Tout est dit et clairement dit, notamment sur la contrainte exercée sur les autres femmes. Les islamistes et les indigénistes y verraient un abus de pouvoir islamophobe et colonialiste. Et nous piégeons les enfants dans cette surenchère de la vertu et de la piété, l’alternative entre les bons musulmans et les mauvais. La CEDH met surtout l’accent sur le « signe extérieur fort » que représentait le port du foulard par une enseignante et s’interroge sur l’effet du prosélytisme que peut avoir le port d’un tel symbole sur les enfants, le voilement étant imposé aux femmes « par un précepte difficilement conciliable avec le principe d’égalité des sexes ».

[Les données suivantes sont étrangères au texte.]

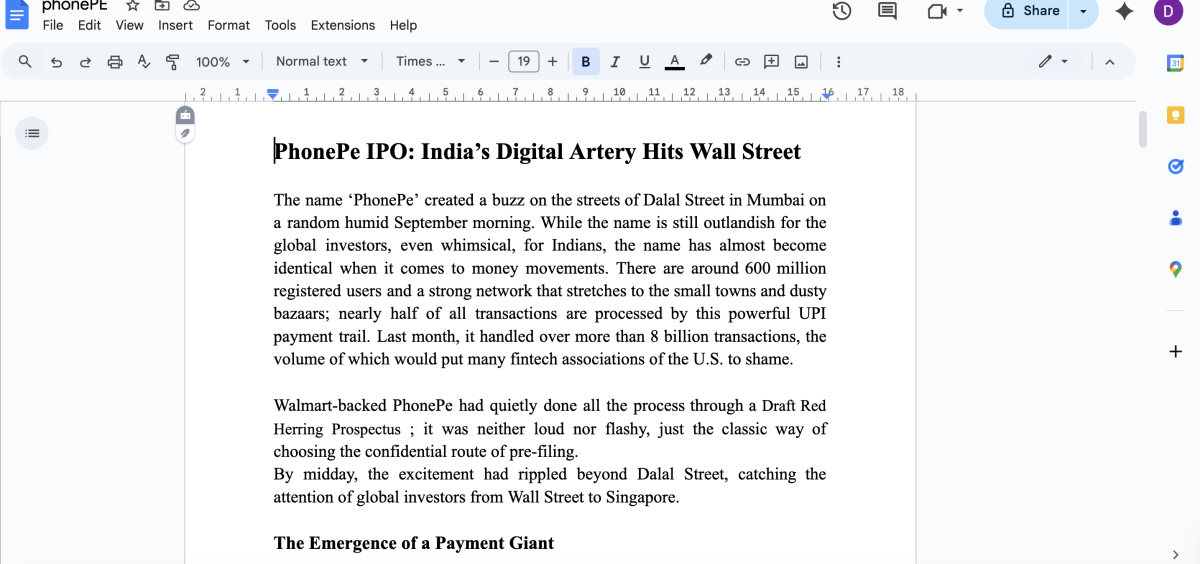Expand the Normal text style dropdown
The width and height of the screenshot is (1200, 564).
click(322, 62)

Ces femmes tenant à ce point à leurs voiles me font penser à ces croyants plus sensibles à la promesse de l’ouverture d’une mosquée qu’à celle de formation et d’emplois pour leurs enfants. Ils pensent accomplir un acte de foi. Il se fait aux dépens de l’intérêt de leurs enfants. La laïcité ne se radicalise pas : elle se vide de toute exigence pour se muer en célébration mièvre de la différence et donc à terme du différentialisme. Alors il faut assumer la fermeté qui ne repose pas sur les épaules des directeurs d’école, mais sur celles plus solides du ministre de l’Éducation nationale et des parlementaires. Nous disposons des outils, pas du courage de simplement faire appliquer la loi. Or, la loi de 2004 sur les signes religieux ostentatoires des élèves, dont ses contempteurs nous annonçaient qu’elle déboucherait sur le chaos et la guerre civile, a précisément apaisé les choses, limité les litiges et protégé les professionnels de l’éducation, comme la loi de 2010 sur le voilement intégral, que la CEDH a validé au nom du droit de l’État français à défendre une vision de la Nation et du vivre-ensemble.